According to archeologists, Calah was one of the four great cities of the mighty Assyrian empire. The association of the city of Calah with biblical Nimrod is based on the modern day name for the site where the ancient city was located. The modern day name for the site is Nimrud.
The Assyrian pantheon had many gods. The main god worshiped at Calah was Ninurta, the god of war. King Assurnasirpal of Assyria (884-860 B.C.) had an enormous temple and ziggurat (a temple tower) built in honor of Ninurta. The ziggurat of Nimrud was built nearly 3,000 years ago.
The museum catalogue of the University of Pennsylvania says the following about the ziggurat at Nimrud:
The ziggurat and its temples
Today, the archaeological site at Nimrud is dominated by the imposing pyramid-shaped [see picture below] remains of the city’s ziggurat. This stepped tower was attached to the temple precinct which was located in the north-western part of the citadel, and must have been a spectacular centrepiece of Assurnasirpal II’s magnificent new capital.

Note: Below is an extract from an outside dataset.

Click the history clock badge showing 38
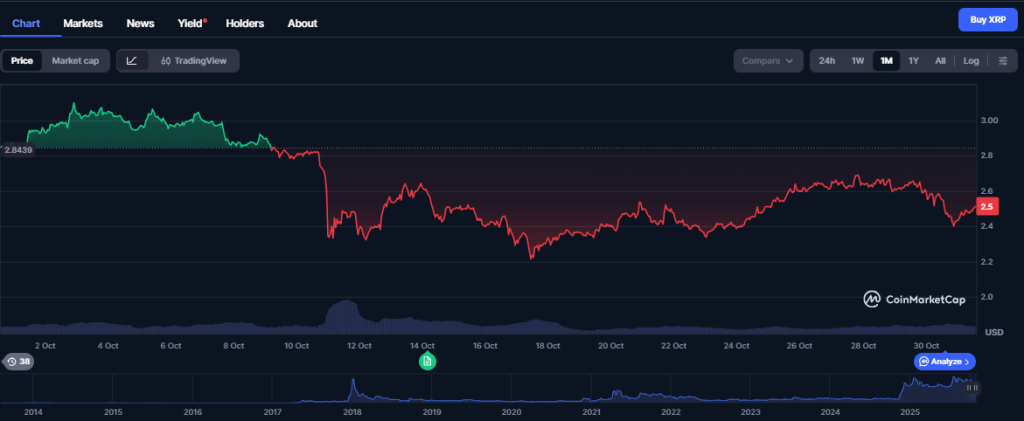This screenshot has height=421, width=1024. 17,361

The ziggurat and the temple of Ninurta
The ziggurat (derived from the Akkadian word zaqaru “to build high”) was without a doubt the most spectacular sacred structure known from ancient Mesopotamia, where the earliest ziggurats date from the 3rd millennium BC. Their function is not precisely known, although it was presumably closely linked to the cultic functions of the associated temples.

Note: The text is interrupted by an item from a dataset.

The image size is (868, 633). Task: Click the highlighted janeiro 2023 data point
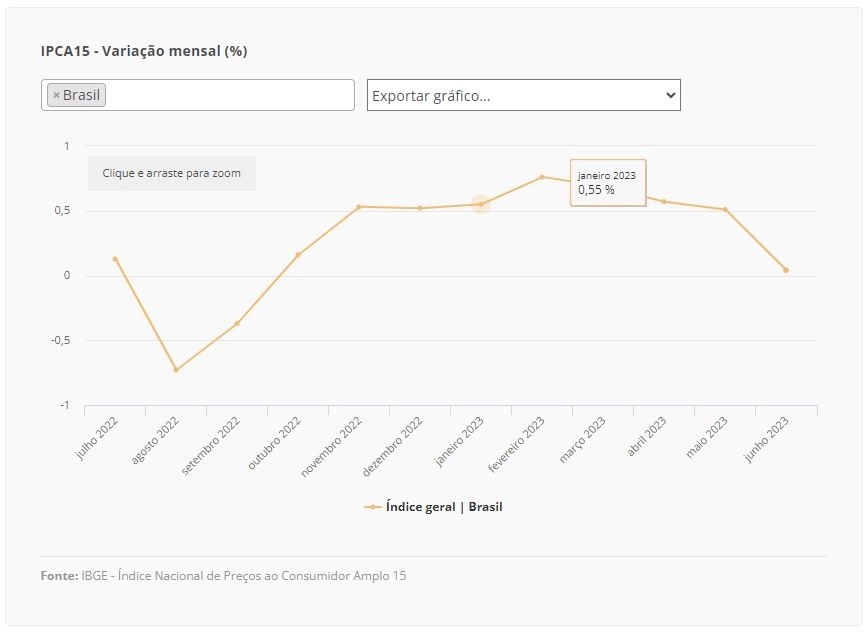click(x=480, y=204)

According to bricks found at the site, the ziggurat was dedicated to Ninurta, a warlike god whose name may be the origin of the modern site-name Nimrud. Ninurta also had a large temple built for him by Assurnasirpal II, next to the site of the future ziggurat.
National Geographic is reporting that ISIS has destroyed the ziggurat of Nimrud. The militants used bulldozers to destroy the ziggurat. The two photos below, provided by the American Schools of Oriental Research Cultural Heritage Initiatives, show evidence of the destruction of this precious structure that reflected the religious culture of ancient Assyria.
It is very sad that the middle-age mindset of the Islamic State does not recognize the cultural heritage of the Iraqi people. They deliberately destroyed the ziggurat of Nimrud and deprived present and future generations of this important monument, preventing them from seeing and learning more about the culture and history of an ancient civilization that established a vast empire that controlled most of the Ancient Near East for centuries.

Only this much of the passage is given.